Function calls have the following format:
uint32_t status = do_something(argument1, argument2, argument3);
If the arguments do not all fit on one line, they should be broken up onto multiple lines, with each subsequent line aligned with the first argument. If you wrap any arguments, wrap all arguments, with one argument per line. Do not add spaces after the open paren or before the close paren:
uint32_t status = do_something(averyveryveryverylongargument1,
argument2,
argument3);
Arguments may optionally all be placed on subsequent lines with a four space indent:
if (...) {
...
...
if (...) {
DoSomething(
argument1, // 4 space indent
argument2,
argument3,
argument4);
}
}
Sometimes arguments form a structure that is important for readability.
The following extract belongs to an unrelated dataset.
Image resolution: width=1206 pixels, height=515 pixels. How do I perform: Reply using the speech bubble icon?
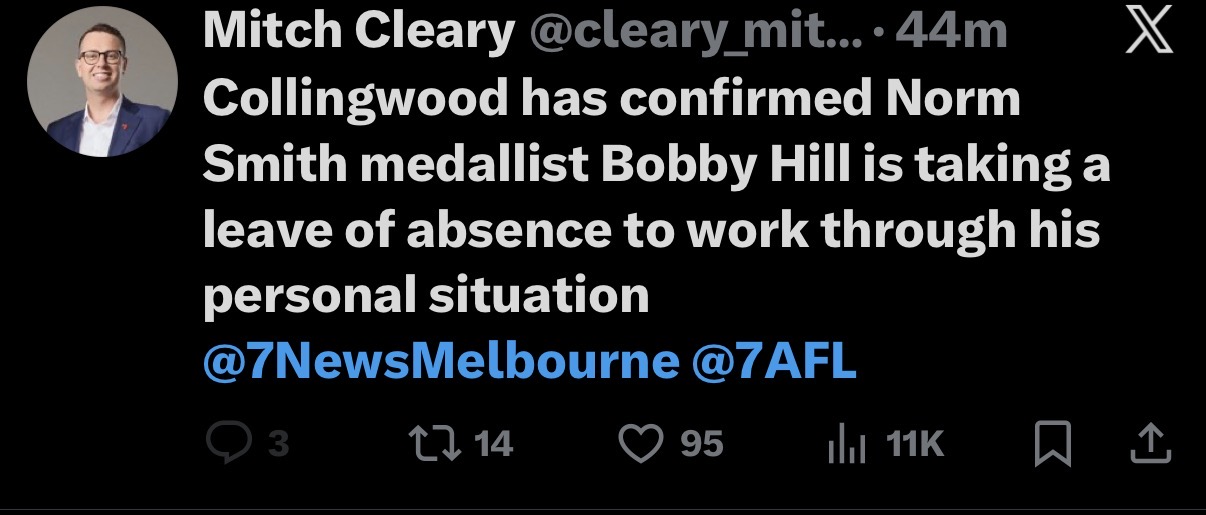228,443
In those cases, feel free to format the arguments according to that structure:
// Transform the widget by a 3x3 matrix.
widget_ransform(x1, x2, x3,
y1, y2, y3,
z1, z2, z3);
Conditionals
Prefer no spaces inside parentheses. The if and else keywords belong on separate lines.
Include a space between the if and opening parenthesis. Do not include spaces between the conditional statement and parentheses.
if (condition) { // no spaces inside parentheses
... // 4 space indent.
} else if (...) { // The else goes on the same line as the closing brace.
...
} else {
...
}
If statements should always include curly braces, even if there is only a single statement within the conditional.
Loops and Switch Statements
Annotate non-trivial fall-through between cases.
Braces should be included on loops, even for single-statement loops. Empty loop bodies should use {} or continue, but not a single semicolon.
switch (var) {
case 0: // 0 space indent
... // 4 space indent
break;
case 1:
...
break;
default:
assert(0);
}
Pointer and Reference Expressions
No spaces around period or arrow. Pointer operators do not have trailing spaces.
The following are examples of correctly-formatted pointer and reference expressions:
x = *p;
p = &x;
x = r.y;
x = r->y;
Note that:
- There are no spaces around the period or arrow when accessing a member.
- Pointer operators have no space after the * or &.
When declaring a pointer variable or argument, you should place the asterisk adjacent to the variable name:
char *c;
Boolean Expressions
When you have a boolean expression that is longer than the standard line length, be consistent in how you break up the lines.
In this example, the logical AND operator is always at the end of the lines:
if (this_one_thing > this_other_thing &&
a_third_thing == a_fourth_thing &&
yet_another && last_one) {
...
}
Note that when the code wraps in this example, both of the && logical AND operators are at the end of the line. Wrapping all operators at the beginning of the line is also allowed. Feel free to insert extra parentheses judiciously because they can be very helpful in increasing readability when used appropriately.
Return Values
Do not needlessly surround the return expression with parentheses.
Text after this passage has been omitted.